=== Begin Enclosure ===

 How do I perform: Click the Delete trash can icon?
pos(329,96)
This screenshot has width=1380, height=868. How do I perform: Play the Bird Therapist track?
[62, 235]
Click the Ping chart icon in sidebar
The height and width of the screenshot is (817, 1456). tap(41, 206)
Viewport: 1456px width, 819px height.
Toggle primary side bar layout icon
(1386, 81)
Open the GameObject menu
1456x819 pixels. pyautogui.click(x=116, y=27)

=== End Enclosure ===

Activity - Quote only the lines from the line containing "Viewport: 1456px width, 819px height." through the end of the listing, please, keeping both the first and the last line.

Response to the exercise -
Viewport: 1456px width, 819px height.
Toggle primary side bar layout icon
(1386, 81)
Open the GameObject menu
1456x819 pixels. pyautogui.click(x=116, y=27)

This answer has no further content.